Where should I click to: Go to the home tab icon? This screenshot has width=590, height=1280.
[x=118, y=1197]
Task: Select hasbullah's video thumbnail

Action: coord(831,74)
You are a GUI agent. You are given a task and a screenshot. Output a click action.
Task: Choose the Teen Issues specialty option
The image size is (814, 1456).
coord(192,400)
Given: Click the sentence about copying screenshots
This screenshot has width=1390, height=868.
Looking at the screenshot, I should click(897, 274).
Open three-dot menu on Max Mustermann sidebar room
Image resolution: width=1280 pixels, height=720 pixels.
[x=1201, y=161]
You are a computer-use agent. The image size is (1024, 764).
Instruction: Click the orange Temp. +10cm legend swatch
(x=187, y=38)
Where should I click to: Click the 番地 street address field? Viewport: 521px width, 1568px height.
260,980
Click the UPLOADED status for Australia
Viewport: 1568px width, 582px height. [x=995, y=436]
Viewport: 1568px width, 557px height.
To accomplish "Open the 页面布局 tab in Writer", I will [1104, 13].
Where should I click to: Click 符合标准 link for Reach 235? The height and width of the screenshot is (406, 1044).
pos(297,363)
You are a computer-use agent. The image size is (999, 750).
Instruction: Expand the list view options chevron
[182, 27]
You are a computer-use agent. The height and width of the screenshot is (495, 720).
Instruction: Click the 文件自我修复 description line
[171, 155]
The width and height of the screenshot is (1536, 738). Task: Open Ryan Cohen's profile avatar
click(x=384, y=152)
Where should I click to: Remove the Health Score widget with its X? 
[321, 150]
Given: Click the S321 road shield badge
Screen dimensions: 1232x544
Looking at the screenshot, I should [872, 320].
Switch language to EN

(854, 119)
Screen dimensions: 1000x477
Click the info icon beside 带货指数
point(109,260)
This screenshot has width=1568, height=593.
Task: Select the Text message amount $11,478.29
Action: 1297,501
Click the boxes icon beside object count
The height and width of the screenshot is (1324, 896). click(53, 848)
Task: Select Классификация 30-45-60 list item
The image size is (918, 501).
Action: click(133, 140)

☆ ☆ ☆ ☆

*What is being asked*. Now write the data shown above out again, word for word.

*Exercise response*.
Where should I click to: Go to the home tab icon? This screenshot has width=590, height=1280.
[x=118, y=1197]
Task: Select hasbullah's video thumbnail

Action: coord(831,74)
You are a GUI agent. You are given a task and a screenshot. Output a click action.
Task: Choose the Teen Issues specialty option
The image size is (814, 1456).
coord(192,400)
Given: Click the sentence about copying screenshots
This screenshot has width=1390, height=868.
Looking at the screenshot, I should click(897, 274).
Open three-dot menu on Max Mustermann sidebar room
Image resolution: width=1280 pixels, height=720 pixels.
[x=1201, y=161]
You are a computer-use agent. The image size is (1024, 764).
Instruction: Click the orange Temp. +10cm legend swatch
(x=187, y=38)
Where should I click to: Click the 番地 street address field? Viewport: 521px width, 1568px height.
260,980
Click the UPLOADED status for Australia
Viewport: 1568px width, 582px height. [x=995, y=436]
Viewport: 1568px width, 557px height.
To accomplish "Open the 页面布局 tab in Writer", I will [1104, 13].
Where should I click to: Click 符合标准 link for Reach 235? The height and width of the screenshot is (406, 1044).
pos(297,363)
You are a computer-use agent. The image size is (999, 750).
Instruction: Expand the list view options chevron
[182, 27]
You are a computer-use agent. The height and width of the screenshot is (495, 720).
Instruction: Click the 文件自我修复 description line
[171, 155]
The width and height of the screenshot is (1536, 738). Task: Open Ryan Cohen's profile avatar
click(x=384, y=152)
Where should I click to: Remove the Health Score widget with its X? 
[321, 150]
Given: Click the S321 road shield badge
Screen dimensions: 1232x544
Looking at the screenshot, I should [872, 320].
Switch language to EN

(854, 119)
Screen dimensions: 1000x477
Click the info icon beside 带货指数
point(109,260)
This screenshot has width=1568, height=593.
Task: Select the Text message amount $11,478.29
Action: 1297,501
Click the boxes icon beside object count
The height and width of the screenshot is (1324, 896). click(53, 848)
Task: Select Классификация 30-45-60 list item
The image size is (918, 501).
Action: click(133, 140)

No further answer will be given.